Pour tenter d’y voir plus clair, le docteur Benjamin Davido, infectiologue à l’hôpital Raymond-Poincaré, analyse l’évolution actuelle. Selon lui, la courbe épidémique ressemble fortement à celle de l’an dernier, avec un rebond attendu après les fêtes et un pic étalé dans le temps. Toutefois, l’expérience internationale, notamment au Japon ou au Royaume-Uni, montre une prudence accrue des autorités, conséquence directe des ravages causés par la grippe l’hiver précédent.
La vaccination, principal rempart contre une crise majeure
Un élément majeur pourrait toutefois changer la donne. La couverture vaccinale atteint cette année un niveau inédit, avec 11,5 millions de doses administrées et plus de 60 % des personnes de plus de 65 ans vaccinées.

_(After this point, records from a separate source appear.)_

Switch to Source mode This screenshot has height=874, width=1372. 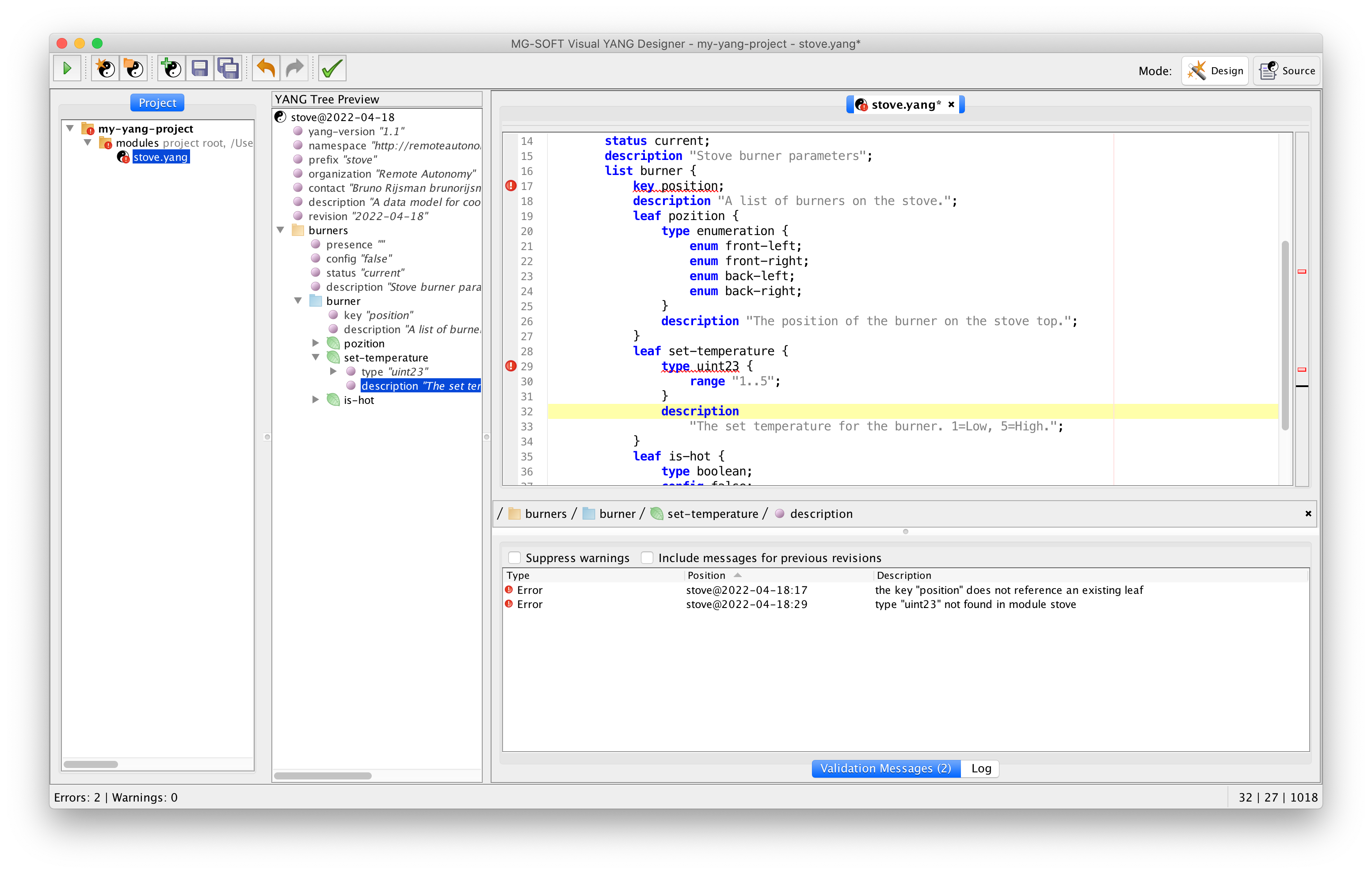tap(1287, 71)
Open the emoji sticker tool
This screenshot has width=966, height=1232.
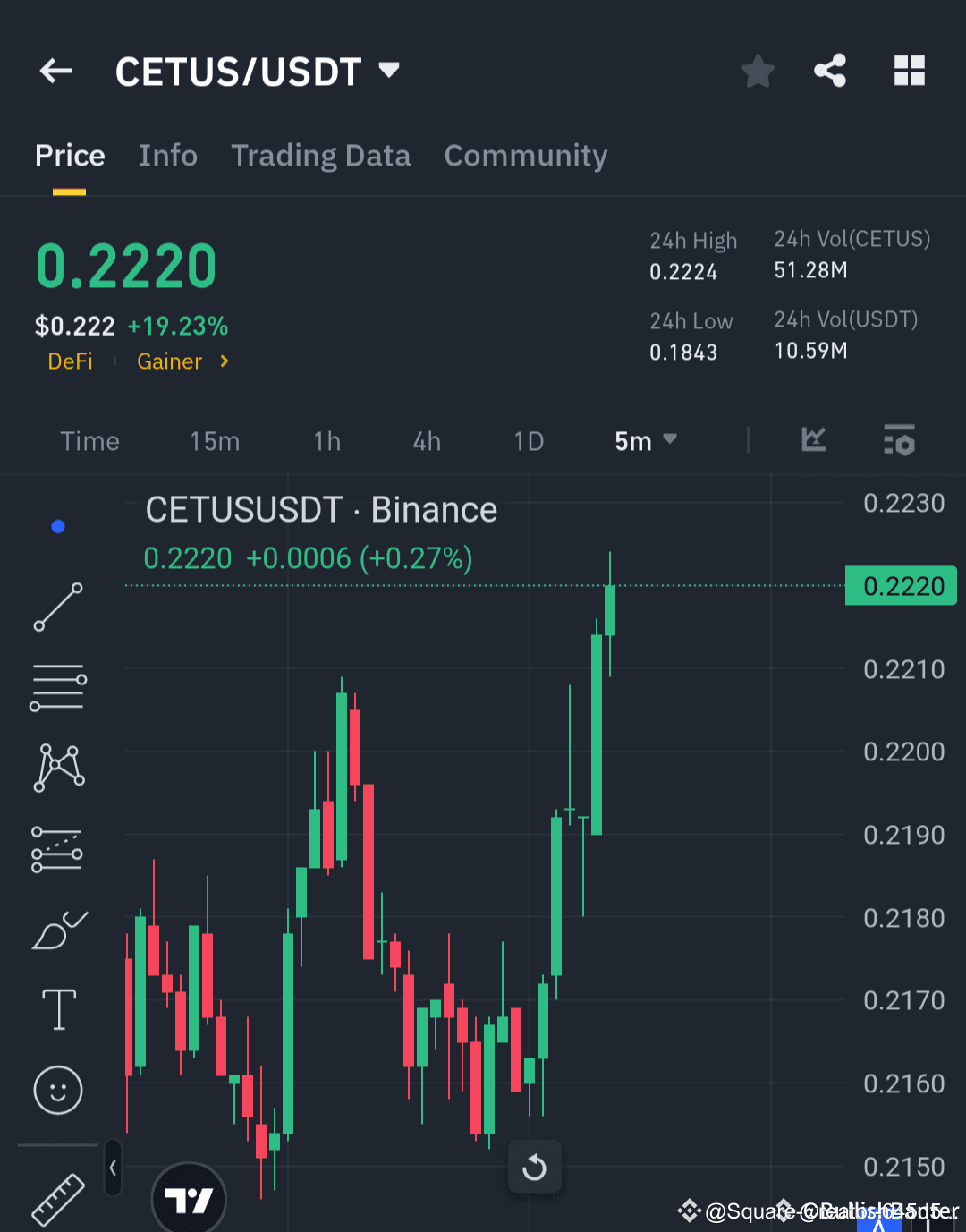pos(57,1090)
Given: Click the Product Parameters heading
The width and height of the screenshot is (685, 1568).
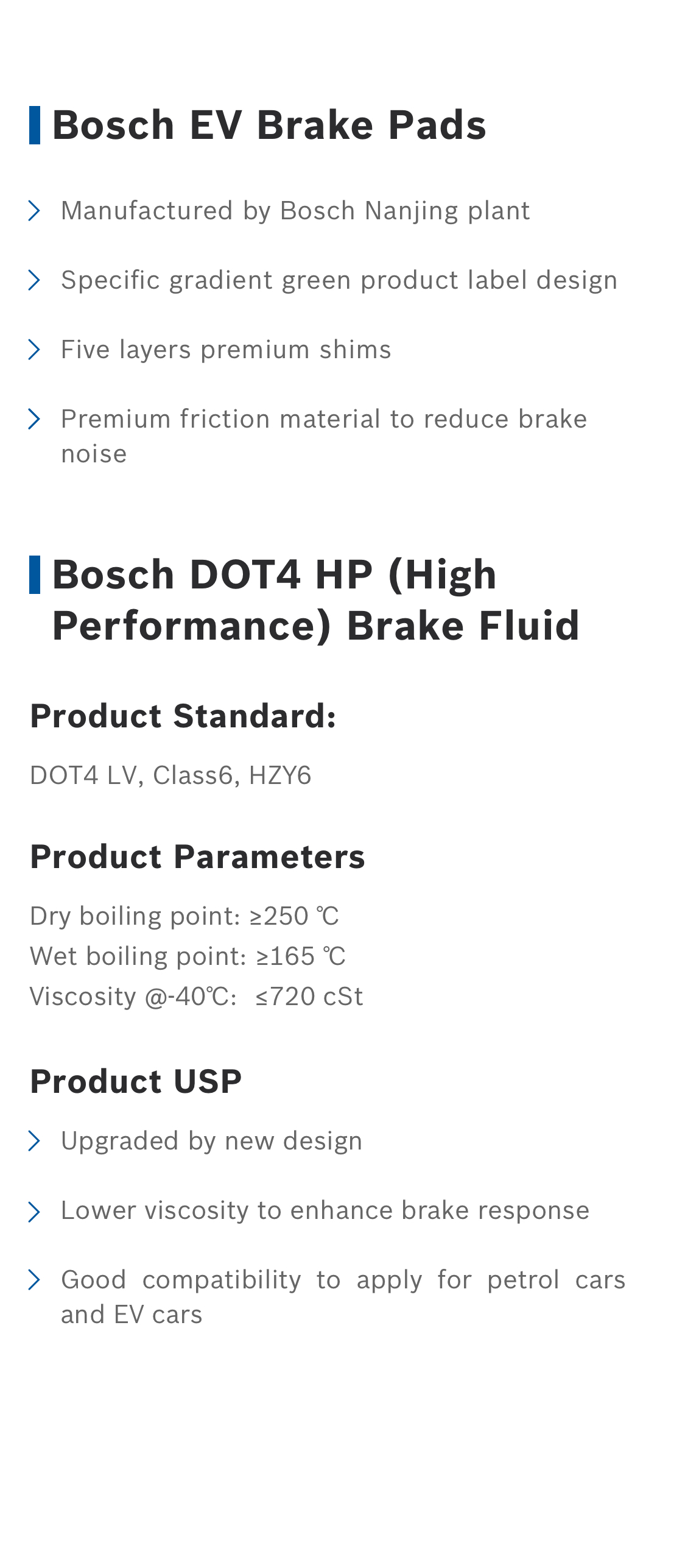Looking at the screenshot, I should pos(197,857).
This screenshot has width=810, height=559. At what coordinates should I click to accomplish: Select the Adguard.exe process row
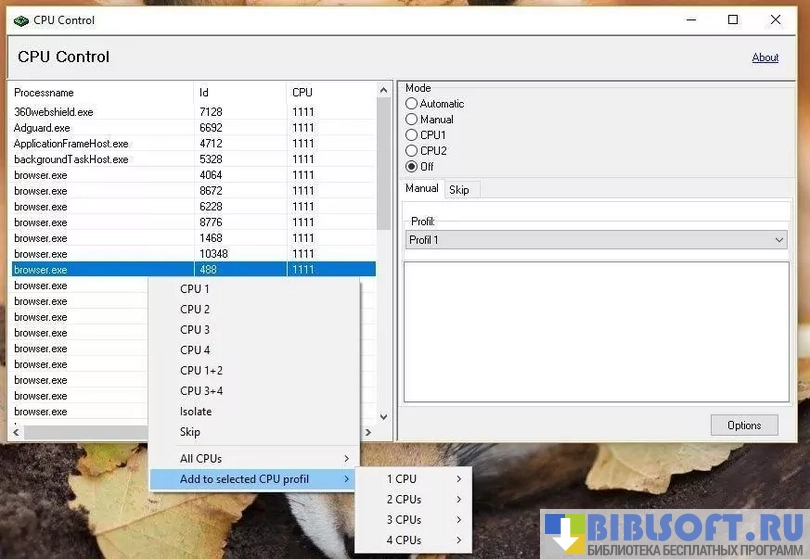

Des chiffres qui dépassent même ceux observés en 2020, au cœur de la pandémie de Covid-19. Pour les spécialistes, cette mobilisation traduit une prise de conscience collective face à la dangerosité réelle de la grippe.
Un scénario plus modéré, proche de l’avant-Covid

Grâce à ces efforts, les experts estiment que la saison en cours pourrait être moins dramatique que la précédente. L’épidémie devrait se rapprocher d’un scénario comparable à celui de 2019, avec une intensité amortie par la vaccination et une meilleure anticipation des risques. Le pic est attendu entre le 25 décembre et le 1er janvier, une période jugée cruciale en raison des nombreux rassemblements familiaux.
Au-delà du vaccin, les autorités insistent sur l’importance des gestes barrières. Le port du masque reste essentiel, en particulier lorsqu’une personne est malade, car il est plus efficace pour limiter la transmission à la source que pour protéger une personne saine exposée à un aérosol. Les spécialistes encouragent fortement à se réapproprier ce réflexe, au moins jusqu’à la fin des vacances scolaires, période correspondant à la fin du pic épidémique.
Brassage intergénérationnel et vigilance accrue
Les fêtes de fin d’année représentent un moment à risque. Le brassage intergénérationnel augmente la probabilité de contamination des personnes les plus fragiles, notamment les personnes âgées ou atteintes de maladies chroniques. Dans ce contexte, chaque geste compte : limiter les contacts en cas de symptômes, espacer les convives et adapter son comportement selon son état de santé.